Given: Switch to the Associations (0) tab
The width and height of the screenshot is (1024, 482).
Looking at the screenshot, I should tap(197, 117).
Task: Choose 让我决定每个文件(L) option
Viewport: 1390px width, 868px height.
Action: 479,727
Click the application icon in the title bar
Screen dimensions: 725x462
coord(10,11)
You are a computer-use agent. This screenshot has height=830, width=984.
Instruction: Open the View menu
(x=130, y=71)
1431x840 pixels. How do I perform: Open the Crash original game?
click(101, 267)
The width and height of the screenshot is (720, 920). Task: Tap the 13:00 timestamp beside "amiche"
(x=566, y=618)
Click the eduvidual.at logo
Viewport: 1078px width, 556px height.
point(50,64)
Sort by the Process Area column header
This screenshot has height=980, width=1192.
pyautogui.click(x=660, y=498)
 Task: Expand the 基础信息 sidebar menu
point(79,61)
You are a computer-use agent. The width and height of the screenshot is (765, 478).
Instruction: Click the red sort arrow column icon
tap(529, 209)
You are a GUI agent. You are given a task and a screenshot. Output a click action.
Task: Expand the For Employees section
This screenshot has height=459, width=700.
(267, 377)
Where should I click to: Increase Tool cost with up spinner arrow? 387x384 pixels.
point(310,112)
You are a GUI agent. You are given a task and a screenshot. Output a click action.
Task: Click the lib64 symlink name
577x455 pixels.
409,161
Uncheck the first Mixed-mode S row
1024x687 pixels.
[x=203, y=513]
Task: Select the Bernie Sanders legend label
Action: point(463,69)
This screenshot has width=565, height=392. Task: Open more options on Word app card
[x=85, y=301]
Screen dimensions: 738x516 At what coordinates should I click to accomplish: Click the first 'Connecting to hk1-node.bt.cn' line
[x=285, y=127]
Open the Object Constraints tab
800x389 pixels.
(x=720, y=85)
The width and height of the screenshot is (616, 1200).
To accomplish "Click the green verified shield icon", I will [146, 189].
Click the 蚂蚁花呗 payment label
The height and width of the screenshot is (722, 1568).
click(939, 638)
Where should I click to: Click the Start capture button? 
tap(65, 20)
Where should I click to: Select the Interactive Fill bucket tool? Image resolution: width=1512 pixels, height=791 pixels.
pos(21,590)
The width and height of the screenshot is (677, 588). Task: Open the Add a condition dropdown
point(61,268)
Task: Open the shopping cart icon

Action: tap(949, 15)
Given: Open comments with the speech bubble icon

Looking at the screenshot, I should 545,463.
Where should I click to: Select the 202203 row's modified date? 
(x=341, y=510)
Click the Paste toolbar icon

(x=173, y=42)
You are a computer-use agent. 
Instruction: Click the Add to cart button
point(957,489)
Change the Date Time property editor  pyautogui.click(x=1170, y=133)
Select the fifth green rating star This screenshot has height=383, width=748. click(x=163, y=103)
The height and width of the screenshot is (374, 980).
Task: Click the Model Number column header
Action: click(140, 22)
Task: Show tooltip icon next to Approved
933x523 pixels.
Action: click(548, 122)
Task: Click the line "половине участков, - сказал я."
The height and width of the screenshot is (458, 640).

________________

• _Exercise objective_: Reproduce the listing in full. Change nothing.

• _Exercise response_:
Given: Switch to the Associations (0) tab
The width and height of the screenshot is (1024, 482).
Looking at the screenshot, I should tap(197, 117).
Task: Choose 让我决定每个文件(L) option
Viewport: 1390px width, 868px height.
Action: 479,727
Click the application icon in the title bar
Screen dimensions: 725x462
coord(10,11)
You are a computer-use agent. This screenshot has height=830, width=984.
Instruction: Open the View menu
(x=130, y=71)
1431x840 pixels. How do I perform: Open the Crash original game?
click(101, 267)
The width and height of the screenshot is (720, 920). Task: Tap the 13:00 timestamp beside "amiche"
(x=566, y=618)
Click the eduvidual.at logo
Viewport: 1078px width, 556px height.
point(50,64)
Sort by the Process Area column header
This screenshot has height=980, width=1192.
pyautogui.click(x=660, y=498)
 Task: Expand the 基础信息 sidebar menu
point(79,61)
You are a computer-use agent. The width and height of the screenshot is (765, 478).
Instruction: Click the red sort arrow column icon
tap(529, 209)
You are a GUI agent. You are given a task and a screenshot. Output a click action.
Task: Expand the For Employees section
This screenshot has height=459, width=700.
(267, 377)
Where should I click to: Increase Tool cost with up spinner arrow? 387x384 pixels.
point(310,112)
You are a GUI agent. You are given a task and a screenshot. Output a click action.
Task: Click the lib64 symlink name
577x455 pixels.
409,161
Uncheck the first Mixed-mode S row
1024x687 pixels.
[x=203, y=513]
Task: Select the Bernie Sanders legend label
Action: point(463,69)
This screenshot has width=565, height=392. Task: Open more options on Word app card
[x=85, y=301]
Screen dimensions: 738x516 At what coordinates should I click to accomplish: Click the first 'Connecting to hk1-node.bt.cn' line
[x=285, y=127]
Open the Object Constraints tab
800x389 pixels.
(x=720, y=85)
The width and height of the screenshot is (616, 1200).
To accomplish "Click the green verified shield icon", I will [146, 189].
Click the 蚂蚁花呗 payment label
The height and width of the screenshot is (722, 1568).
click(939, 638)
Where should I click to: Click the Start capture button? 
tap(65, 20)
Where should I click to: Select the Interactive Fill bucket tool? Image resolution: width=1512 pixels, height=791 pixels.
pos(21,590)
The width and height of the screenshot is (677, 588). Task: Open the Add a condition dropdown
point(61,268)
Task: Open the shopping cart icon

Action: tap(949, 15)
Given: Open comments with the speech bubble icon

Looking at the screenshot, I should 545,463.
Where should I click to: Select the 202203 row's modified date? 
(x=341, y=510)
Click the Paste toolbar icon

(x=173, y=42)
You are a computer-use agent. 
Instruction: Click the Add to cart button
point(957,489)
Change the Date Time property editor  pyautogui.click(x=1170, y=133)
Select the fifth green rating star This screenshot has height=383, width=748. click(x=163, y=103)
The height and width of the screenshot is (374, 980).
Task: Click the Model Number column header
Action: click(140, 22)
Task: Show tooltip icon next to Approved
933x523 pixels.
Action: click(548, 122)
Task: Click the line "половине участков, - сказал я."
The height and width of the screenshot is (458, 640).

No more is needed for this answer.